## Exercise aim:
Reproduce the entire listing below exactly.
───── Information
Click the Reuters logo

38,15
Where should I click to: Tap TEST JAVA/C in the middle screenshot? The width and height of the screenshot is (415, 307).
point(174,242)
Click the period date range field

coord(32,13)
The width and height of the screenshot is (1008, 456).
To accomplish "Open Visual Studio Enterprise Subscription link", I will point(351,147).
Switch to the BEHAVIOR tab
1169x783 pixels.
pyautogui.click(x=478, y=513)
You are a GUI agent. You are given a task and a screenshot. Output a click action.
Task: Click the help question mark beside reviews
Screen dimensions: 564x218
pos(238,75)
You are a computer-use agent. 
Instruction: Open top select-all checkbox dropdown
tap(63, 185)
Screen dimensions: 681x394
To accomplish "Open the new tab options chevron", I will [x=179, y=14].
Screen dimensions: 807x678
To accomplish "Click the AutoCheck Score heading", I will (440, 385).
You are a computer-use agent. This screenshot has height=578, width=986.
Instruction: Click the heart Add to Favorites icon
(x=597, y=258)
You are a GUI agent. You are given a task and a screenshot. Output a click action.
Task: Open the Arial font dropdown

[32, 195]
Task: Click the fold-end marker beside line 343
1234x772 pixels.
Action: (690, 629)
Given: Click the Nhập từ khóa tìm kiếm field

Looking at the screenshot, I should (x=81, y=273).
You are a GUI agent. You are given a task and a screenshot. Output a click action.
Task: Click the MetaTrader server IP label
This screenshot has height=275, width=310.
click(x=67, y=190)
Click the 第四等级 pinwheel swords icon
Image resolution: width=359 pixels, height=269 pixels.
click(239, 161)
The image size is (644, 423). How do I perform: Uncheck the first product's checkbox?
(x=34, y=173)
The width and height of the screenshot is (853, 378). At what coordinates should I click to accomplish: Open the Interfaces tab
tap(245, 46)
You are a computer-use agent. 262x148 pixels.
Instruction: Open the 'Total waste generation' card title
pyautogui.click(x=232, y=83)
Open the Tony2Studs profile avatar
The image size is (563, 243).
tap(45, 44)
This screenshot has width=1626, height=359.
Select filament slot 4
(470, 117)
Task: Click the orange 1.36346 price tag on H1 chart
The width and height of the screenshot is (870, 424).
──────────
## Exercise solution:
Click the Reuters logo

38,15
Where should I click to: Tap TEST JAVA/C in the middle screenshot? The width and height of the screenshot is (415, 307).
point(174,242)
Click the period date range field

coord(32,13)
The width and height of the screenshot is (1008, 456).
To accomplish "Open Visual Studio Enterprise Subscription link", I will point(351,147).
Switch to the BEHAVIOR tab
1169x783 pixels.
pyautogui.click(x=478, y=513)
You are a GUI agent. You are given a task and a screenshot. Output a click action.
Task: Click the help question mark beside reviews
Screen dimensions: 564x218
pos(238,75)
You are a computer-use agent. 
Instruction: Open top select-all checkbox dropdown
tap(63, 185)
Screen dimensions: 681x394
To accomplish "Open the new tab options chevron", I will [x=179, y=14].
Screen dimensions: 807x678
To accomplish "Click the AutoCheck Score heading", I will (440, 385).
You are a computer-use agent. This screenshot has height=578, width=986.
Instruction: Click the heart Add to Favorites icon
(x=597, y=258)
You are a GUI agent. You are given a task and a screenshot. Output a click action.
Task: Open the Arial font dropdown

[32, 195]
Task: Click the fold-end marker beside line 343
1234x772 pixels.
Action: (690, 629)
Given: Click the Nhập từ khóa tìm kiếm field

Looking at the screenshot, I should (x=81, y=273).
You are a GUI agent. You are given a task and a screenshot. Output a click action.
Task: Click the MetaTrader server IP label
This screenshot has height=275, width=310.
click(x=67, y=190)
Click the 第四等级 pinwheel swords icon
Image resolution: width=359 pixels, height=269 pixels.
click(239, 161)
The image size is (644, 423). How do I perform: Uncheck the first product's checkbox?
(x=34, y=173)
The width and height of the screenshot is (853, 378). At what coordinates should I click to accomplish: Open the Interfaces tab
tap(245, 46)
You are a computer-use agent. 262x148 pixels.
Instruction: Open the 'Total waste generation' card title
pyautogui.click(x=232, y=83)
Open the Tony2Studs profile avatar
The image size is (563, 243).
tap(45, 44)
This screenshot has width=1626, height=359.
Select filament slot 4
(470, 117)
Task: Click the orange 1.36346 price tag on H1 chart
The width and height of the screenshot is (870, 424).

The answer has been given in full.